Bagaimana bisa seorang mahasiswi jurusan pendidikan matematika dari awal berpikir kuliahnya akan terhindar dari mata kuliah hitung-menghitung? Mana mungkin bisa! Statistika I saja sudah cukup membuat Raina pusing, apalagi ditambah dengan hal-hal menyebalkan belakangan ini. Bagaimana dia bisa lulus untuk Statistika II?
Raina menghampiri kursi Adli dengan wajah kusut. "Geser, dong!"
Adli menggeser duduknya ke sebelah dan membiarkan temannya. "Tumben duduk sama gue!" Dia tersenyum menatap wajah suntuk Raina.
"Gue gencatan senjata sama Anes mulai hari ini!" Wanita itu mengeluarkan buku dari tas dengan kasar.
Adli tertawa renyah. Dia menyugar rambutnya. "Ada perang apaan emang?"
Raina yang menyaksikan langsung ketampanan pria di sebelahnya itu langsung menahan senyum. Di mana harga diri kalau kentara sekali tampang mupengnya? "Lo tim gue atau Anes?"
Adli Winata pura-pura berpikir. Matanya tak putus melihat gerak-gerik lucu Raina. Dia bisa melihat wanita itu memainkan pulpen karena iseng. "Tim Raina," ucapnya menenangkan.
Jawaban Adli tadi berhasil membuat Raina tersenyum simpul. "Bisa aja lo buat gue GR! Nggak cukup apa PHP-in gue tiga tahun?" Wanita itu melotot kesal.
Adli Winata adalah spesies pria yang baik pada semua wanita. Namun, tak kunjung memberi pengumuman akan memilih yang mana. Semua dianggap teman baik. Semua diberi senyuman dan ... kalian juga tahu, 'kan? Yang patah hati akan menjadi semua teman wanitanya di kampus.
Kenapa Raina masih suka dengan teman seperti itu? Apakah hatinya siap potek? Entahlah! Dia hanya suka terhadap cara Adli melakukan apa pun. Cara menjawab pertanyaan-pertanyaannya. Tawa renyahnya siang ini juga menjadi bagian dari alasan Raina menyukai pria itu. Perhatian yang seujung kuku saja sudah terasa aduhai bagi wanita itu.
Tiba-tiba kebisingan kelas menjadi terkontrol. Tidak ada suara tawa canda dari sudut mana pun. Begitu Raina mengangkat kepala, benar saja, Irham Nusahakam sudah berdiri di muka kelas.
Raina memanjangkan pandangan demi mencari Anes. Ya, di mana Anesya Paramitha? Teman yang beberapa menit lalu berhasil membuatnya curigation alias curiga. Anes konsisten duduk di barisan paling depan dekat pintu ruangan.

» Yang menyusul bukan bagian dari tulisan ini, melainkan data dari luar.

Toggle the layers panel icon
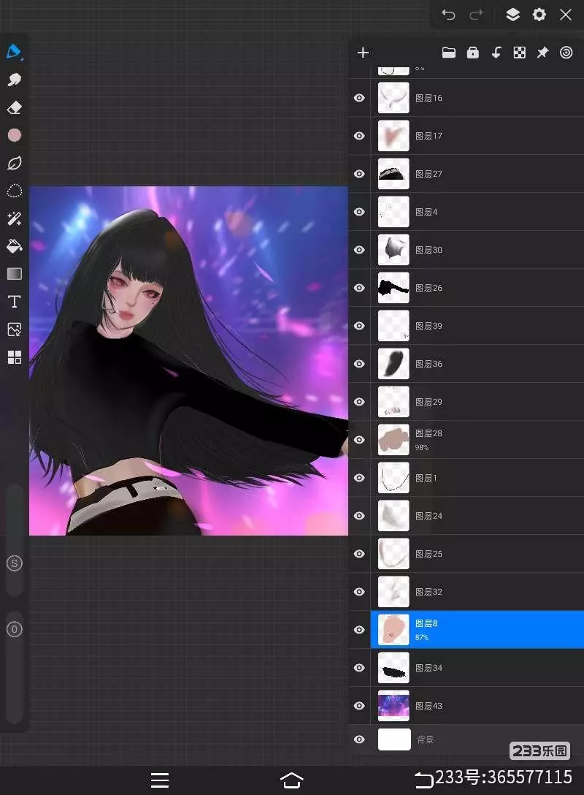 [512, 15]
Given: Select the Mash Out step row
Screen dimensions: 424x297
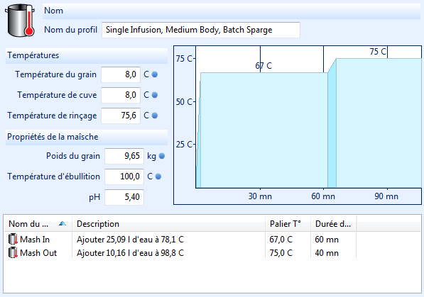Looking at the screenshot, I should click(x=212, y=253).
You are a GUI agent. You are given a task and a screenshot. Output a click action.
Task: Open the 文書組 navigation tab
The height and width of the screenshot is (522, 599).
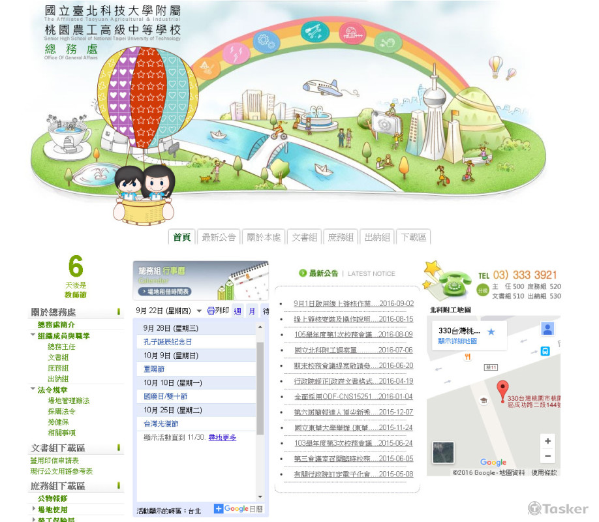tap(304, 237)
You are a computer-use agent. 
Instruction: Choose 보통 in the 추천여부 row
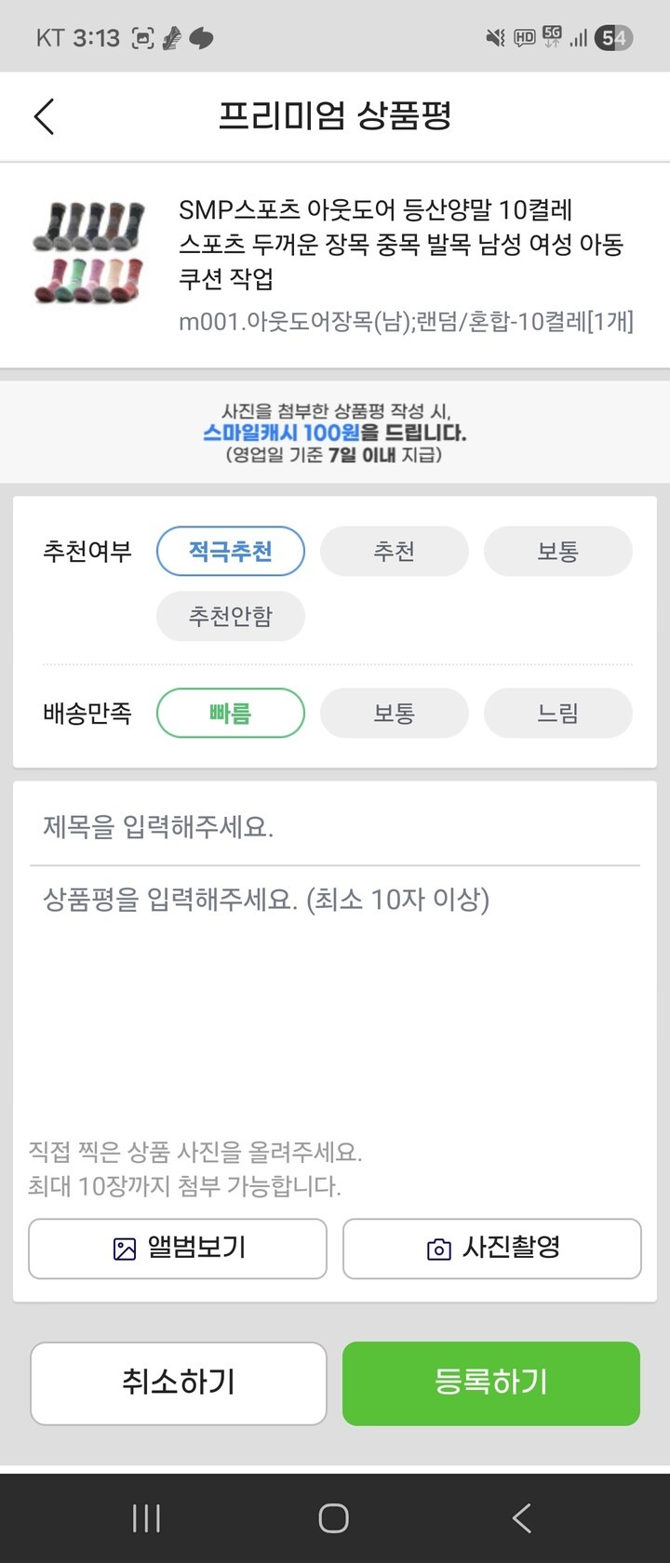557,552
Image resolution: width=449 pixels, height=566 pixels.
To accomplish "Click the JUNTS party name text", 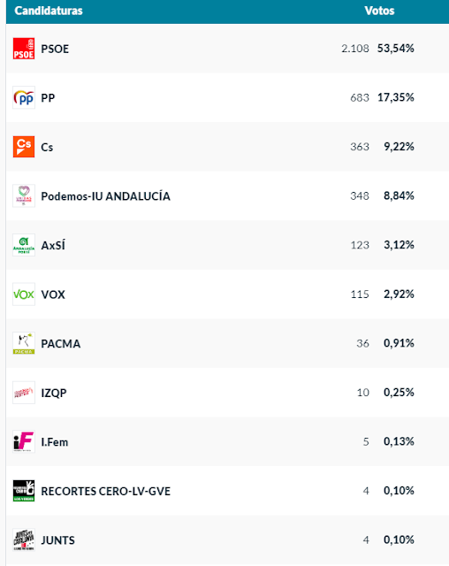I will click(x=57, y=540).
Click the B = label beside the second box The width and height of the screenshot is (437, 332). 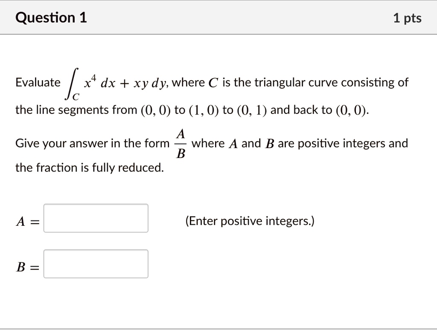click(27, 267)
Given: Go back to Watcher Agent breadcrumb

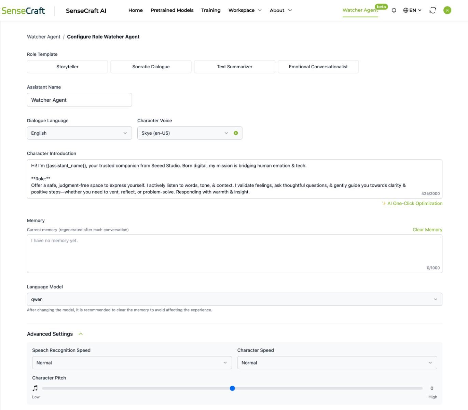Looking at the screenshot, I should [x=43, y=37].
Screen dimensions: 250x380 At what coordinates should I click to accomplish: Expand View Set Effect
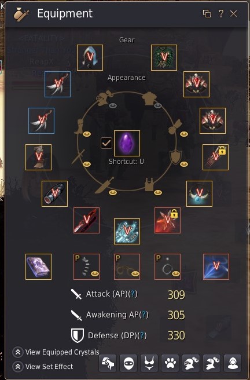click(43, 367)
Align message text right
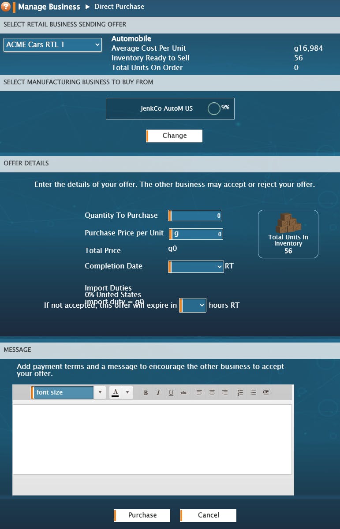The image size is (340, 529). point(225,393)
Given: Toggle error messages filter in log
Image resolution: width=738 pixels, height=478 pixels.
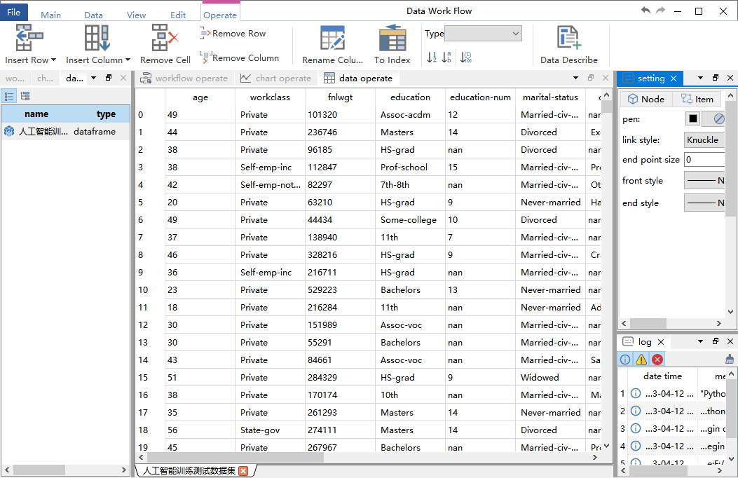Looking at the screenshot, I should click(x=657, y=360).
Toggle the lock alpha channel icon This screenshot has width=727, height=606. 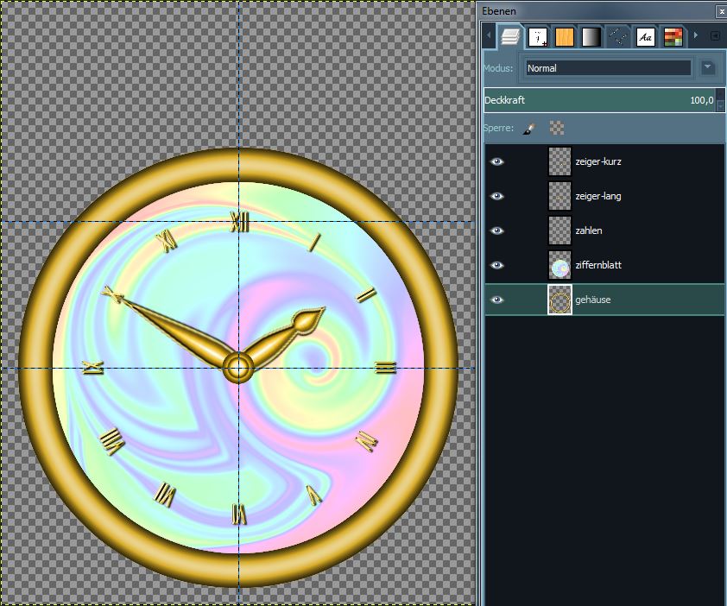coord(557,129)
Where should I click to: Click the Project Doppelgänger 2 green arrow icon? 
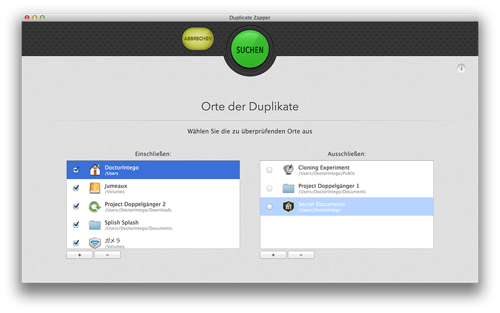point(95,206)
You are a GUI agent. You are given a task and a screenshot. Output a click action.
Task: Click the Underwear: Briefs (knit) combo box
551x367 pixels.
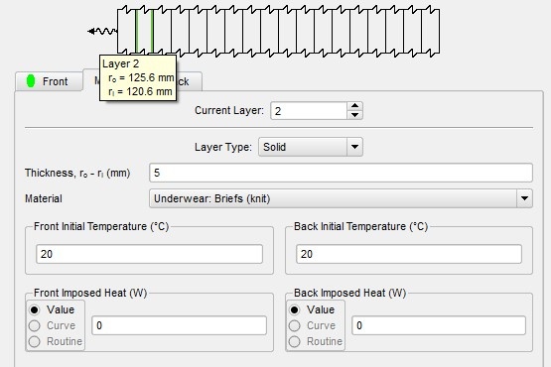(x=341, y=198)
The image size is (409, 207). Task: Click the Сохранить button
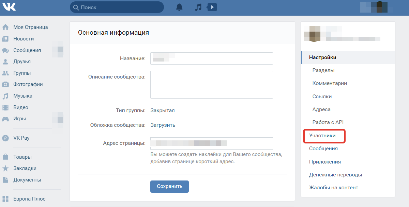click(169, 186)
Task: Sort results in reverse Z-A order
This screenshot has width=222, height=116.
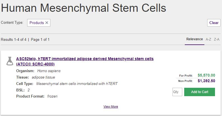Action: (x=216, y=39)
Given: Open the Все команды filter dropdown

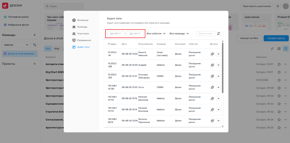Looking at the screenshot, I should click(x=179, y=34).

"Kenapa kursi di depan meja saya kosong?" tanya Irham setelah opening mengajar.
Raina menatap miris kepada kursi paling depan, barisan paling kiri. Siapa juga yang mau jadi tumbal duduk di sana? Ternyata ada yang tidak bisa dibeli oleh ketampanan! Meski teman-temannya sepakat Irham Nusahakam adalah mahkluk Tuhan yang sangat tampan, tak ada dari mereka yang sanggup duduk di depannya dengan otak mengeluarkan asap.
"Kamu, yang duduk paling belakang! Silakan pindah ke sini!" Suara tegas dosen itu sampai ke telinga Raina juga, tapi dia abai.
Yang duduk di belakang kan banyak. Jadi, kemungkinan besar bukan dirinya. Raina menoleh kepada Adli yang sedang menatapnya iba. "Kenapa, sih?"
"Raina, lo disuruh maju," ucap Adli pelan.
Raina menggelengkan kepala dan menunduk. Tatapannya bertumbukkan pada pulpen dan buku di atas meja. "Apa nggak ada sasaran yang lebih pas selain gue apa?"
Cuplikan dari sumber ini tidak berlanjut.